● **WHAT TO DO**
With pictures excluded, retype exactly every line from the one containing "Task: Click the blue 772.99 buy price button" to the end of the records below.

● **SOURCE MATERIAL**
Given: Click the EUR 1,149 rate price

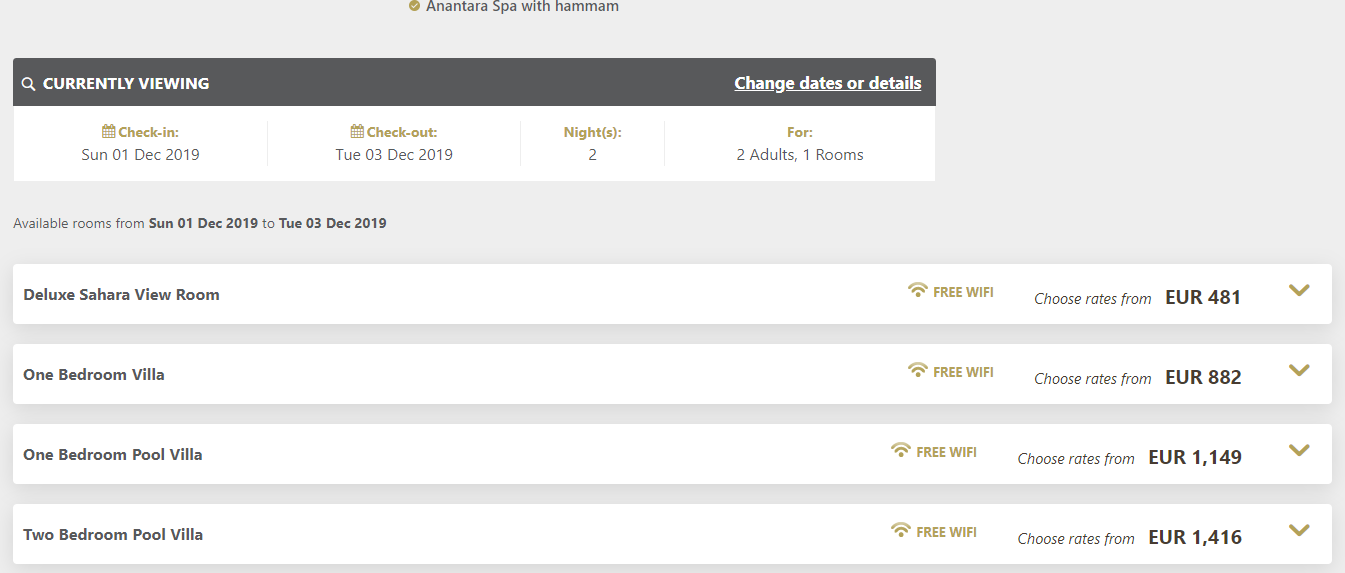Looking at the screenshot, I should (x=1195, y=458).
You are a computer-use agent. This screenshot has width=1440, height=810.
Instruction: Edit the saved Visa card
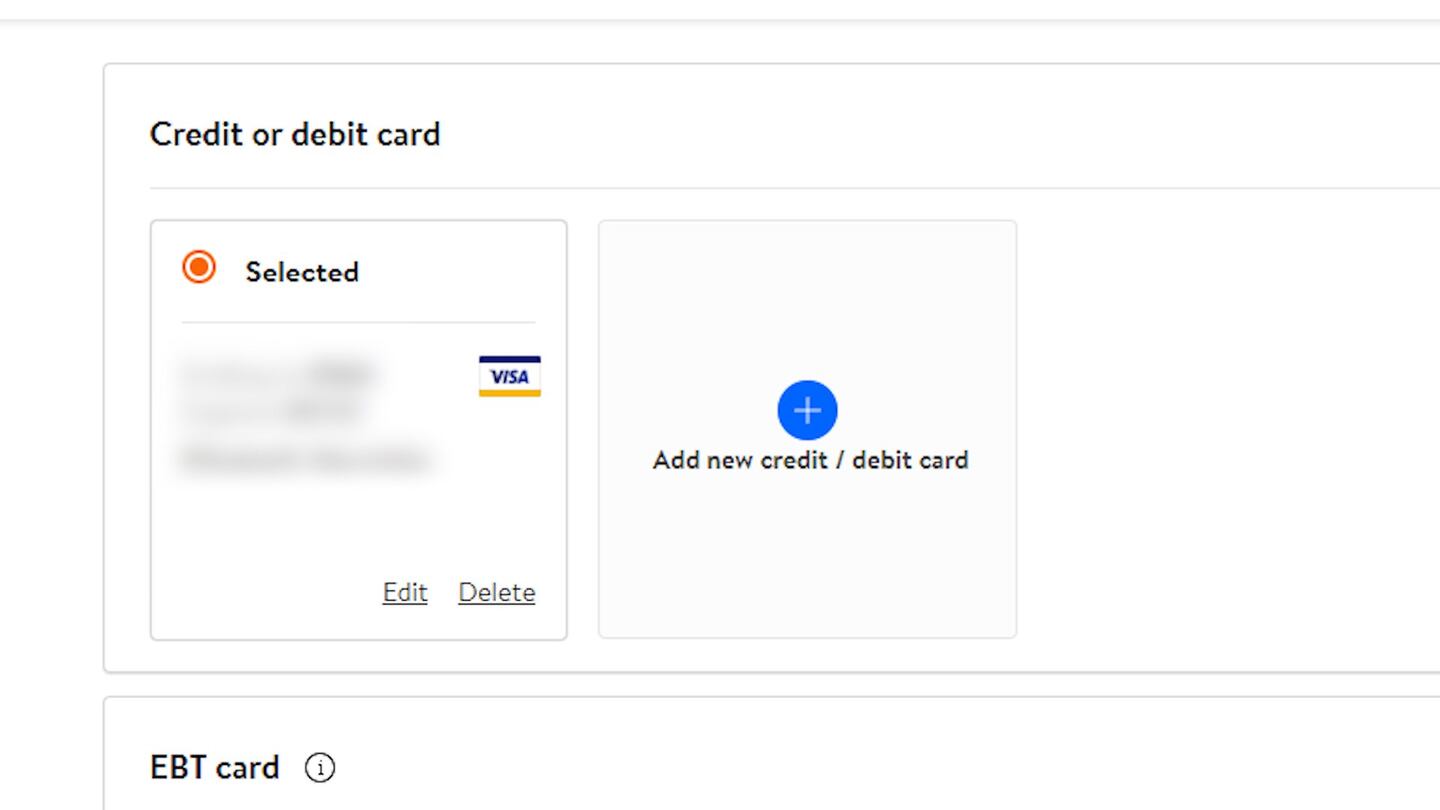[405, 593]
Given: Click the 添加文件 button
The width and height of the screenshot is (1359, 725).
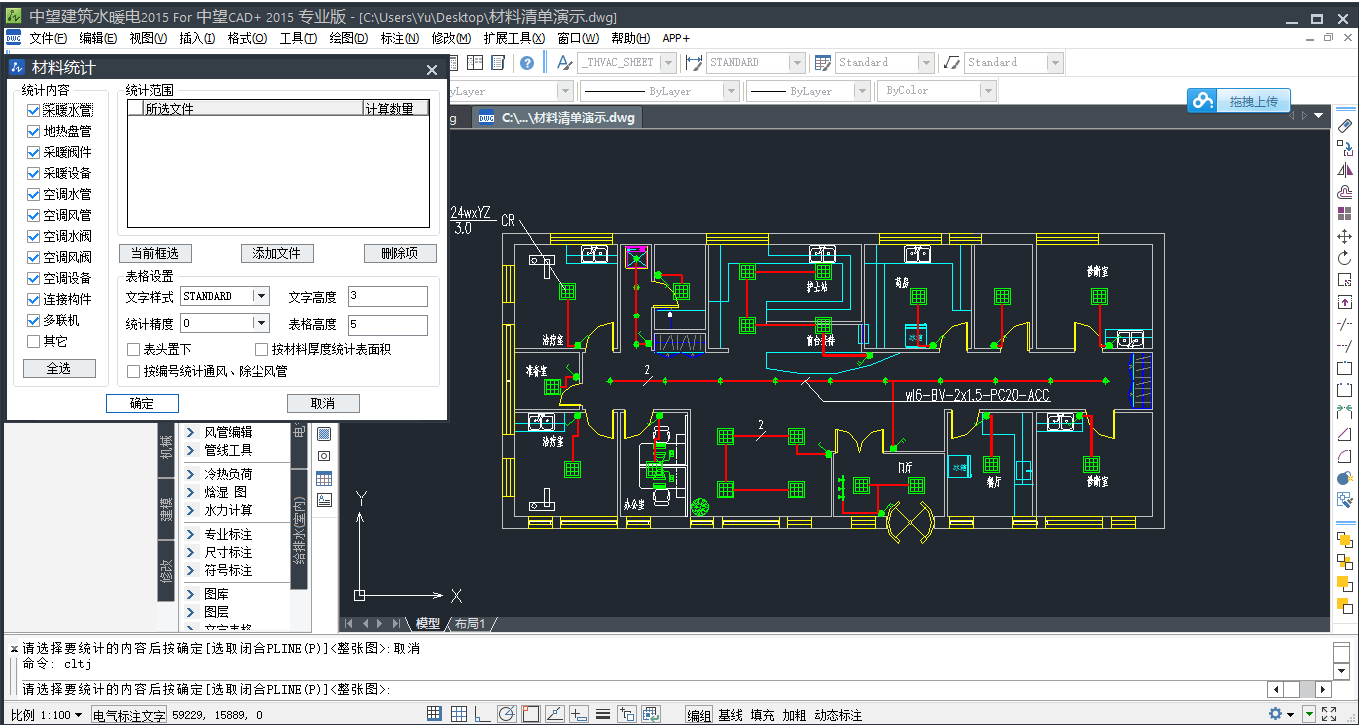Looking at the screenshot, I should 277,254.
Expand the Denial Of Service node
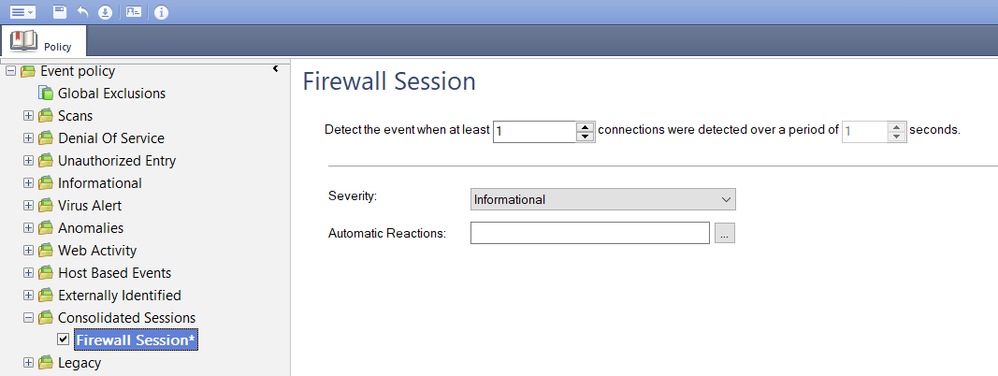This screenshot has height=376, width=998. pos(28,139)
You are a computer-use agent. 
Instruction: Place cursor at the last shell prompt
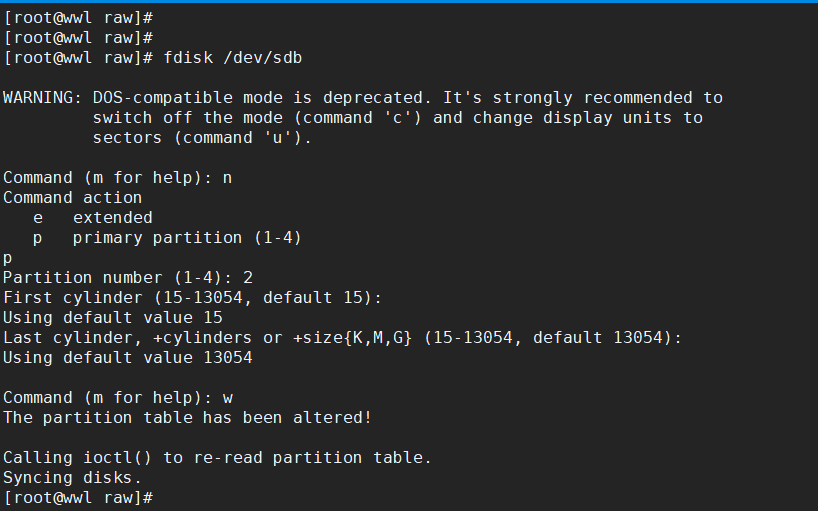click(x=158, y=498)
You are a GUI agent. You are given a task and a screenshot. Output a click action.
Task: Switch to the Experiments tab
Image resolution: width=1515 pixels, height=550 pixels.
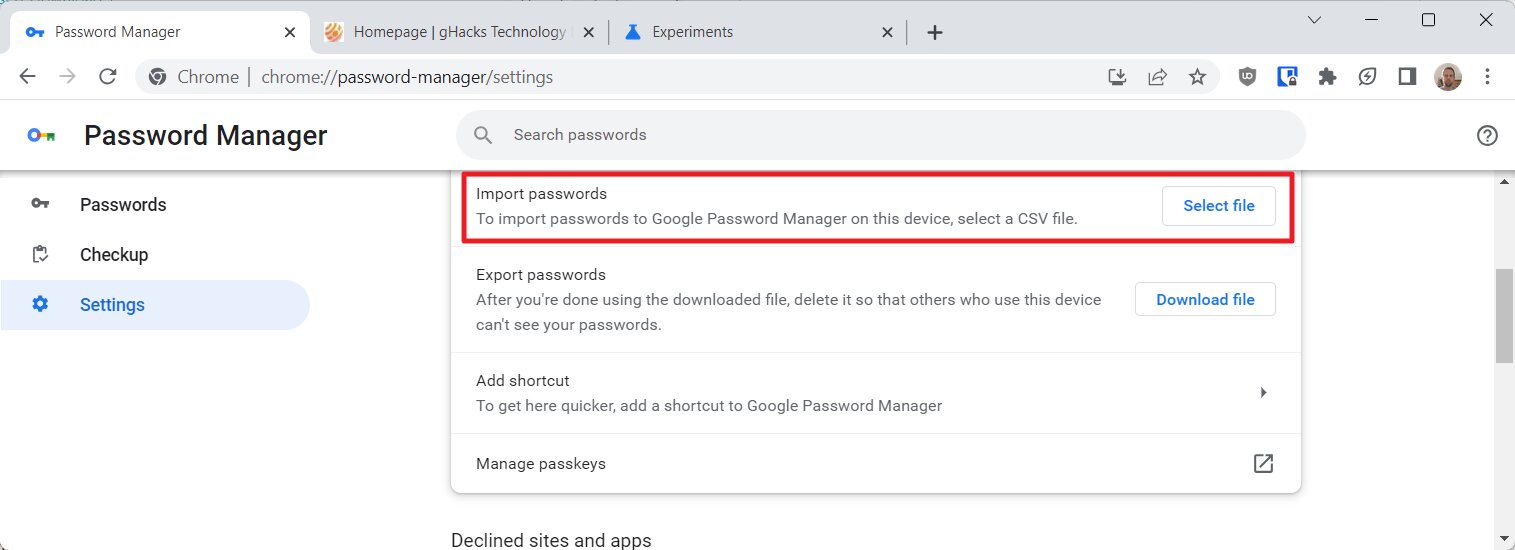(758, 32)
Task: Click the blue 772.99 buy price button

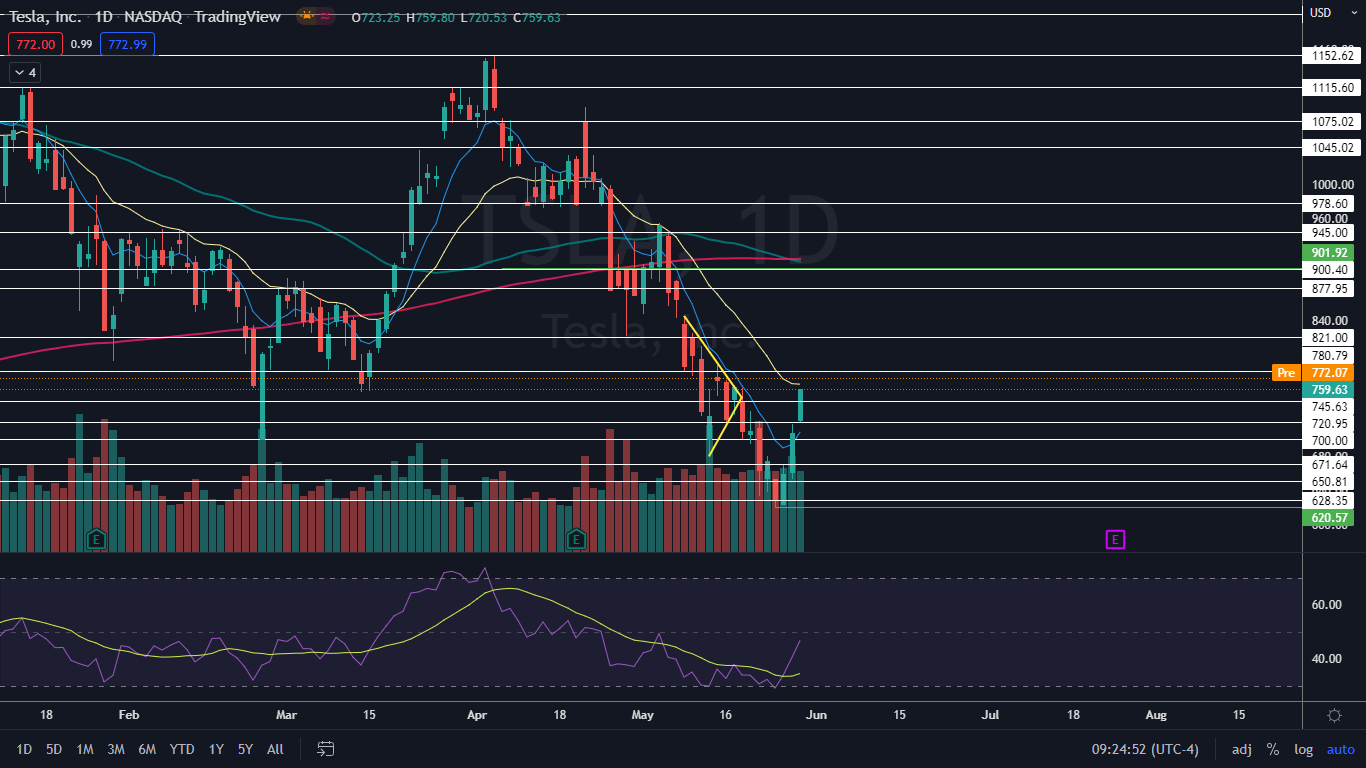Action: click(x=127, y=44)
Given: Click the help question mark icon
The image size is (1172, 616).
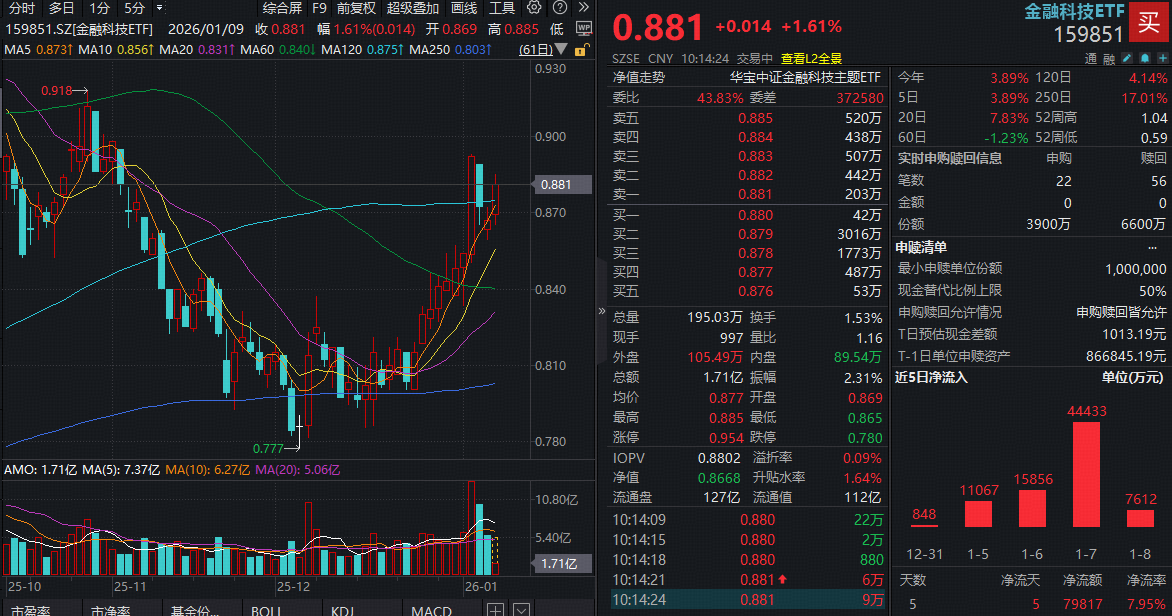Looking at the screenshot, I should tap(558, 9).
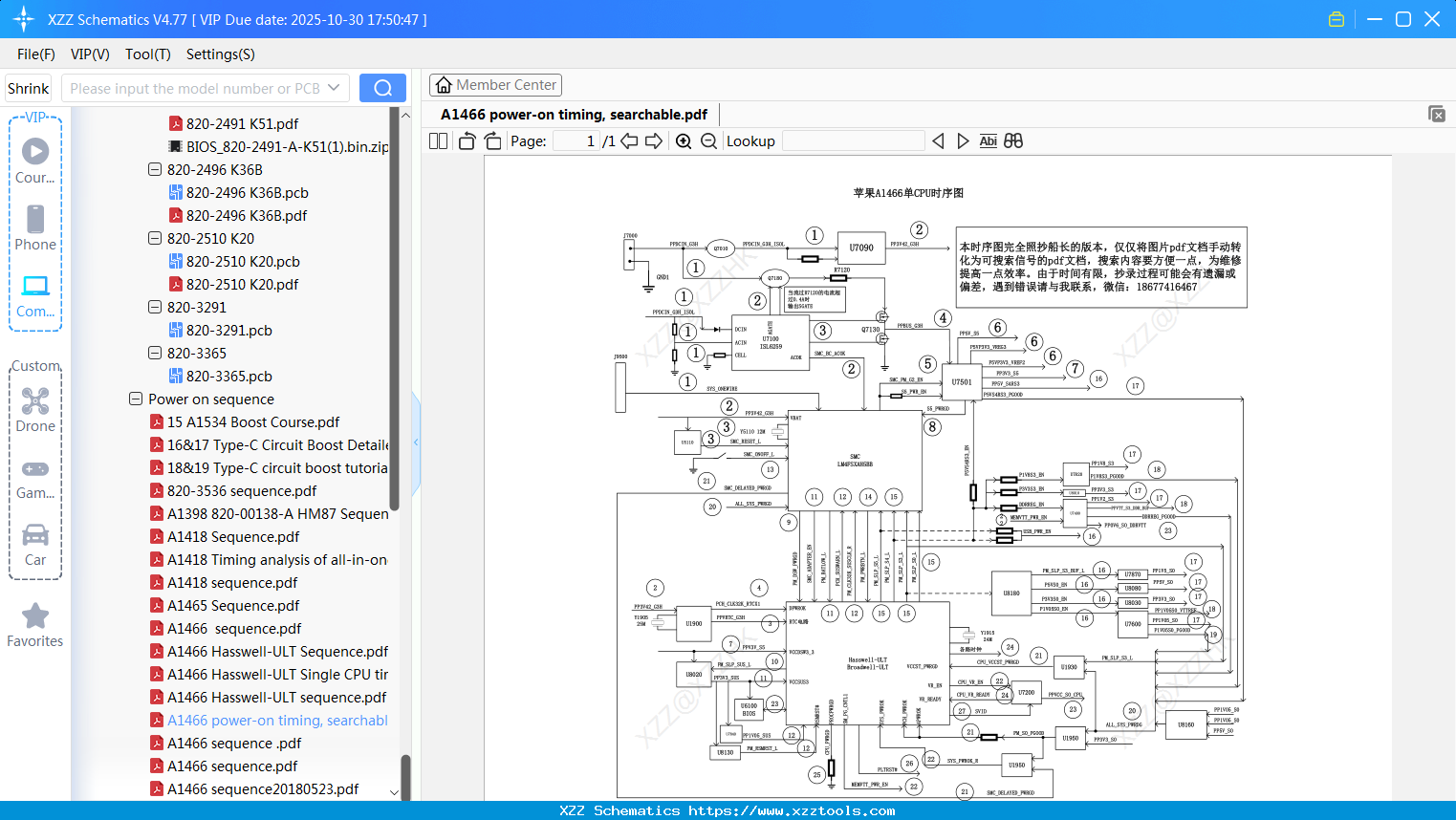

● **RESPONSE BOX**
Task: Click the blue 772.99 buy price button

Action: click(x=127, y=44)
Given: Click the help question mark icon
The image size is (1172, 616).
Looking at the screenshot, I should tap(558, 9).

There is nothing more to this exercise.